### Given information
········

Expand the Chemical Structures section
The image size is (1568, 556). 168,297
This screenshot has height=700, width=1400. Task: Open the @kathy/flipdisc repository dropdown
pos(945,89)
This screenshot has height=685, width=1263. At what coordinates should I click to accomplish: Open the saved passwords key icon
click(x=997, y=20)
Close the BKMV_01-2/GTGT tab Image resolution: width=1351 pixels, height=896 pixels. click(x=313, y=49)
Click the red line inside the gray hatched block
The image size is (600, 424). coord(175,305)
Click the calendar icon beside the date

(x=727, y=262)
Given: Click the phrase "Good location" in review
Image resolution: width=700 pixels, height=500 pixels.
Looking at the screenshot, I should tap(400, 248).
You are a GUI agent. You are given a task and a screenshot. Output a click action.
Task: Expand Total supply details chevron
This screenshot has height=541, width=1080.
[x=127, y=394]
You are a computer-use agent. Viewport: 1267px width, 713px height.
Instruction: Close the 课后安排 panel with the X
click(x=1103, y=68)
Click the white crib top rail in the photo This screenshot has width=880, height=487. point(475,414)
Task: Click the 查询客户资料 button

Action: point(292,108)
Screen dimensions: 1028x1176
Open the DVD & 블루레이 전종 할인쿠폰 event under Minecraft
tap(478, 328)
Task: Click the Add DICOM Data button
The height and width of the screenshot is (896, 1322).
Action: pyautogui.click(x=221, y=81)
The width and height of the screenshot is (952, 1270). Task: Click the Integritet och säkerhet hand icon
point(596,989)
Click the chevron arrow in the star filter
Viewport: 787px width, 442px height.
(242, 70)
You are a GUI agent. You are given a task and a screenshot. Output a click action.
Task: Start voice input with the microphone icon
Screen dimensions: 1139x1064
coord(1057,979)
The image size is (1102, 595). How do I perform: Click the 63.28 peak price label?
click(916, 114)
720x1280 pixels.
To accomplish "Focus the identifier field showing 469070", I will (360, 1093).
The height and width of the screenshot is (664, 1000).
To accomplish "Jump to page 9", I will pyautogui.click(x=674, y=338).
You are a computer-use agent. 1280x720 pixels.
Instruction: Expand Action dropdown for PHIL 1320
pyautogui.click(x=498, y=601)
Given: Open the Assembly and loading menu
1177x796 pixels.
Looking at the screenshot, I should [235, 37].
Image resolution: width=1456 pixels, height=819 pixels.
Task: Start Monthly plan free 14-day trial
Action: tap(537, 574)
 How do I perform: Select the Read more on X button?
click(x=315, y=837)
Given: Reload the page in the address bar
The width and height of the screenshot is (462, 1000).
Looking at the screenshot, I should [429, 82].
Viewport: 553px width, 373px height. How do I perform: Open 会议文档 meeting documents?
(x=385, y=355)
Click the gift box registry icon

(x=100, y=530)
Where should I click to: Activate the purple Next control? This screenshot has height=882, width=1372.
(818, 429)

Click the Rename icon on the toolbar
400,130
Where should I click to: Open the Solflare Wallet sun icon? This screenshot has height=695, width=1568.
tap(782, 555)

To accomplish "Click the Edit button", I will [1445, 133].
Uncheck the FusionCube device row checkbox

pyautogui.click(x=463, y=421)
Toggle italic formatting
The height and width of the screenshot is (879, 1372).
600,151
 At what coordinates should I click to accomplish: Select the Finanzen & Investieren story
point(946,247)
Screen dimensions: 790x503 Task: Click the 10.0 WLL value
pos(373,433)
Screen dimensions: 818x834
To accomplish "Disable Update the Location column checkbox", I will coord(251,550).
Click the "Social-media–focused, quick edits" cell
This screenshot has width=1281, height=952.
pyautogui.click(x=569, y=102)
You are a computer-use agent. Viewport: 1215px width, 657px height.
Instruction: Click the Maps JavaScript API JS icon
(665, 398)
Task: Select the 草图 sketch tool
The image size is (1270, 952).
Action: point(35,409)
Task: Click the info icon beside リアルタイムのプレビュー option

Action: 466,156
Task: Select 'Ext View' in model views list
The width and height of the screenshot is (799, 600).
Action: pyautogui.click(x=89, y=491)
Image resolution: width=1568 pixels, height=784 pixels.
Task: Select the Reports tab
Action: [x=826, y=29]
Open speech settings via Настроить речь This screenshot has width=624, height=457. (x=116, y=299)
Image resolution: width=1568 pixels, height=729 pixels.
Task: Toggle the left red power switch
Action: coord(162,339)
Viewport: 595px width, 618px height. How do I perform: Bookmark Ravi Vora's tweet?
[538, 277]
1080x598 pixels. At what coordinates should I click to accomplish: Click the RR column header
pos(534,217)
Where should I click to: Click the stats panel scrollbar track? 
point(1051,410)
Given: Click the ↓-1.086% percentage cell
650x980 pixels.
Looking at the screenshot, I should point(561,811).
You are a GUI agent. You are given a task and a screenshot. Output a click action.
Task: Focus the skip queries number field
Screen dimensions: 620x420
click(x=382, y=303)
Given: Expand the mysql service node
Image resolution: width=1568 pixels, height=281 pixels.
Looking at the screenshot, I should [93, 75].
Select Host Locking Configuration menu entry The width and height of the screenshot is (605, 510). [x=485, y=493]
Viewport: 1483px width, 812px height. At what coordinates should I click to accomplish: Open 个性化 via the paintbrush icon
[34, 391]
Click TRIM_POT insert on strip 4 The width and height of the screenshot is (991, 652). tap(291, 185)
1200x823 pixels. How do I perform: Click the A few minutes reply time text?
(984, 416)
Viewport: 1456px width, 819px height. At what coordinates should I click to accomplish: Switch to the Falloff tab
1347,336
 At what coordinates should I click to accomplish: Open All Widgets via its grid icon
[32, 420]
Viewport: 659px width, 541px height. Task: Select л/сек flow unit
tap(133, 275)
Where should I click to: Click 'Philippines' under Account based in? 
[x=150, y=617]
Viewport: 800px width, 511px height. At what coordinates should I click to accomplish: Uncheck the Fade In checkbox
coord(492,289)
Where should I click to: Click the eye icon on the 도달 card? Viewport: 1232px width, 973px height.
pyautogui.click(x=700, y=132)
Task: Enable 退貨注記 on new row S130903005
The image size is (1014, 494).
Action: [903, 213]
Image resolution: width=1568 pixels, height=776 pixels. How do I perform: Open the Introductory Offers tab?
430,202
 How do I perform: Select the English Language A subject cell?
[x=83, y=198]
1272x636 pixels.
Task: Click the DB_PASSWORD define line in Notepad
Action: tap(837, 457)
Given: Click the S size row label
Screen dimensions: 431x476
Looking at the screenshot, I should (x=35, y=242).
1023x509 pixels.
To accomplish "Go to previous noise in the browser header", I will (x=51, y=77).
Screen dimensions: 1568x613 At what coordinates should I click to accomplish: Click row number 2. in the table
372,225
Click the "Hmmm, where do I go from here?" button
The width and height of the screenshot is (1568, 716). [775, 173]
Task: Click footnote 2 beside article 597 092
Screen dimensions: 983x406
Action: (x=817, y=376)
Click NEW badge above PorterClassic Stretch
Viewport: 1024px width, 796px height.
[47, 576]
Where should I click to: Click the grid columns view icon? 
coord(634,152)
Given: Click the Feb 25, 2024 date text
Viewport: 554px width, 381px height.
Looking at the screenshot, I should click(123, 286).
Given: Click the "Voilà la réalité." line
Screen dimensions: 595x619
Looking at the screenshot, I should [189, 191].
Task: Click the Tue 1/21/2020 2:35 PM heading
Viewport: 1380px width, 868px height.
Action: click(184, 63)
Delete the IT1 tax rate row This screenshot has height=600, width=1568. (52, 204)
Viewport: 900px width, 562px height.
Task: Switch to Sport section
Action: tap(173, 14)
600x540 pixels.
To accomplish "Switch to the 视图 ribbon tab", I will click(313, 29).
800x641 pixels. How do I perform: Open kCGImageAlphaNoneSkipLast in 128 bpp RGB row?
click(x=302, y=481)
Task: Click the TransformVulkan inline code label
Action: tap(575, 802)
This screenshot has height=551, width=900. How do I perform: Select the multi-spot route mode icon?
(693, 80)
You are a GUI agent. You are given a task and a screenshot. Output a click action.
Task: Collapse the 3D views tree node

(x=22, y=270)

········

### Required work
Scan the records for lines that hold "computer", and reproduce each one you find.

### Result of the task
You are a computer-use agent. Viewport: 1267px width, 713px height.
You are a computer-use agent. 1280x720 pixels.
You are a computer-use agent. Viewport: 1215px width, 657px height.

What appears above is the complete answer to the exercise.